A autoregulação do mercado não é uma solução viável para resolver essa questão. A falta de regulação estatal permite que as escolas particulares mantenham um padrão de ensino desigual e muitas vezes de baixa qualidade, o que agrava ainda mais a desigualdade educacional. Além disso, segundo relatório da Organização das Nações Unidas (ONU), em 2019, o Brasil possuía uma das maiores taxas de desigualdade de renda do mundo, o que reflete diretamente na capacidade das famílias de pagar por educação de qualidade. Isso reforça a necessidade de uma intervenção estatal para garantir uma educação de qualidade para todos.
A regulação estatal sobre a educação domiciliar nas escolas pode ser uma solução eficaz para resolver esses problemas. Um exemplo bem-sucedido é o caso do programa "Bolsa Família", que ao condicionar a transferência de renda à frequência e ao desempenho escolar dos filhos, conseguiu aumentar significativamente a taxa de conclusão do ensino médio entre as famílias mais pobres. Outro exemplo é a implementação de políticas de inclusão, como a Lei de Diretrizes e Bases da Educação (LDB), que estabelece diretrizes para a educação básica e superior no país.
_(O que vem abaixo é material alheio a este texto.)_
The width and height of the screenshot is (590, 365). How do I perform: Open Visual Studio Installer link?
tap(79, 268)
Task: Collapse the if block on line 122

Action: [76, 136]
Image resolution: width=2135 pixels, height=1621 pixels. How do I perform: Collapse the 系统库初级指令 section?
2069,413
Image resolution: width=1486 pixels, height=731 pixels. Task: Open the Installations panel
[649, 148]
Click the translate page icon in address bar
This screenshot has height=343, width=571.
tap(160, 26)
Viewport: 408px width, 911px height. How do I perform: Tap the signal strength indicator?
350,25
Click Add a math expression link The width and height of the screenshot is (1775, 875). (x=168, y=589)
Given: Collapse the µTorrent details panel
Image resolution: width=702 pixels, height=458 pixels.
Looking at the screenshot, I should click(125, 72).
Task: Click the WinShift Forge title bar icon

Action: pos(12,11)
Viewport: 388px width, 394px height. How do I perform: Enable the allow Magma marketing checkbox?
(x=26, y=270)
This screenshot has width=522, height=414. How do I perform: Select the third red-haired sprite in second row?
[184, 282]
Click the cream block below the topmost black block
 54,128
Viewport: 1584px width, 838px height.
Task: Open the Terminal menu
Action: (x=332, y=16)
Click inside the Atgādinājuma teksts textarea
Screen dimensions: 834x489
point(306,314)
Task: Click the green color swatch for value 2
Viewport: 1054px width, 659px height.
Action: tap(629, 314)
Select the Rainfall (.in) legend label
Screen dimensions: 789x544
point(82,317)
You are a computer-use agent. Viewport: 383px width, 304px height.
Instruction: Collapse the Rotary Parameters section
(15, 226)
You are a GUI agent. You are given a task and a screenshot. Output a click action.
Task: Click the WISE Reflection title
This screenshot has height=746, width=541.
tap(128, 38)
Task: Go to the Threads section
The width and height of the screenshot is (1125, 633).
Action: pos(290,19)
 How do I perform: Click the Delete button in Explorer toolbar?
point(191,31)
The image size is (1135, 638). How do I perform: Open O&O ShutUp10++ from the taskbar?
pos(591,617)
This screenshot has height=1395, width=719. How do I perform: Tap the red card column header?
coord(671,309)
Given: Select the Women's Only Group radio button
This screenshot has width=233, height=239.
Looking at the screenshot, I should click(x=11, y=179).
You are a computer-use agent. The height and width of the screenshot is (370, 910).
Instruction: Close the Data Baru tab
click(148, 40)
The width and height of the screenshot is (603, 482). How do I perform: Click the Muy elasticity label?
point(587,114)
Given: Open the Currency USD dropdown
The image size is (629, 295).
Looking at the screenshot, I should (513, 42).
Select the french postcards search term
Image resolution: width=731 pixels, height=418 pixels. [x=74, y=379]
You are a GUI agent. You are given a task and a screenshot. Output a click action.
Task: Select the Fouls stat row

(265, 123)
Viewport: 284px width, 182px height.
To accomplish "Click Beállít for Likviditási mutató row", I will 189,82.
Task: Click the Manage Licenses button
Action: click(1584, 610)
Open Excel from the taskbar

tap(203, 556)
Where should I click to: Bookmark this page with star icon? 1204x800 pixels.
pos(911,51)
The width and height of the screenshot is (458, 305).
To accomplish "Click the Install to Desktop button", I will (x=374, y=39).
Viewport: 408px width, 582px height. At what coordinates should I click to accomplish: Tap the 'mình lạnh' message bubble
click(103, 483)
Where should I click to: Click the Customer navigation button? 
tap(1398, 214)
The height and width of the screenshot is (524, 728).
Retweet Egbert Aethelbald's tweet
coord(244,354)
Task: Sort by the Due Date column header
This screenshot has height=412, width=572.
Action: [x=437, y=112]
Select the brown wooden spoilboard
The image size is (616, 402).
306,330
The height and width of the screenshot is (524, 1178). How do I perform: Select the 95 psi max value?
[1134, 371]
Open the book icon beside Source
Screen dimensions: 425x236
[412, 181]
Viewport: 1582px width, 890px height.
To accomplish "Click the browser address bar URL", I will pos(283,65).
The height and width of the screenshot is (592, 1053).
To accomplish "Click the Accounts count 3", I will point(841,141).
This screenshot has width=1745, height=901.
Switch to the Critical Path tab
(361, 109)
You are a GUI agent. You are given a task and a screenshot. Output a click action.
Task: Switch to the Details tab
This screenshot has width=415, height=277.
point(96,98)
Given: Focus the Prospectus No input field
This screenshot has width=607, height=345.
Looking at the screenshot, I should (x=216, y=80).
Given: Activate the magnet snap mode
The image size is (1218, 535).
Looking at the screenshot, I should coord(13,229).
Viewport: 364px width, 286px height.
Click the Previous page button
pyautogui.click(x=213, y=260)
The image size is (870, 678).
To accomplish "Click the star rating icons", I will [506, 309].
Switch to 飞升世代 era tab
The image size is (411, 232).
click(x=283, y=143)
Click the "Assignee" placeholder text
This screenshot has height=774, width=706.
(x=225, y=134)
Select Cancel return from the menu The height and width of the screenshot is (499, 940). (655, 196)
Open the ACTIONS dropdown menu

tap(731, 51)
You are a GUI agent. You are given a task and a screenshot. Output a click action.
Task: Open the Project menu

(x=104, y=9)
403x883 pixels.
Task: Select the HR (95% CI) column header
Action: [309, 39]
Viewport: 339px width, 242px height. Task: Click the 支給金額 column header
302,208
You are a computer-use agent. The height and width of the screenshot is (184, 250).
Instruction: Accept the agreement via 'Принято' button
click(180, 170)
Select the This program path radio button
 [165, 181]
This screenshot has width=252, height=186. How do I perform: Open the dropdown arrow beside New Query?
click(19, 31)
Essas políticas têm demonstrado que a intervenção estatal pode ser um fator decisivo na redução das desigualdades educacionais.
Além disso, a regulação estatal pode ajudar a garantir que as escolas cumpram com padrões mínimos de qualidade, independentemente da renda da família do estudante. A experiência internacional também aponta para a importância da regulação estatal na educação. Em países como Finlândia e Canadá, a educação é altamente regulamentada e alcançou resultados excepcionais em termos de igualdade e qualidade educacional. Portanto, é razoável concluir que uma regulação mais eficaz pode ajudar a mitigar as desigualdades educacionais no Brasil.
Por fim, questiona-se: como podemos falar em justiça social quando milhões de crianças e jovens estão sendo privados de uma educação de qualidade simplesmente por causa de sua origem socioeconômica? A regulação estatal sobre a educação domiciliar nas escolas não é apenas uma questão técnica ou econômica, mas também uma questão de justiça social. É hora de reconhecer que a educação é um direito fundamental e que o Estado tem o dever de garantir que todos os cidadãos tenham acesso a uma educação de qualidade, independentemente de sua renda ou origem.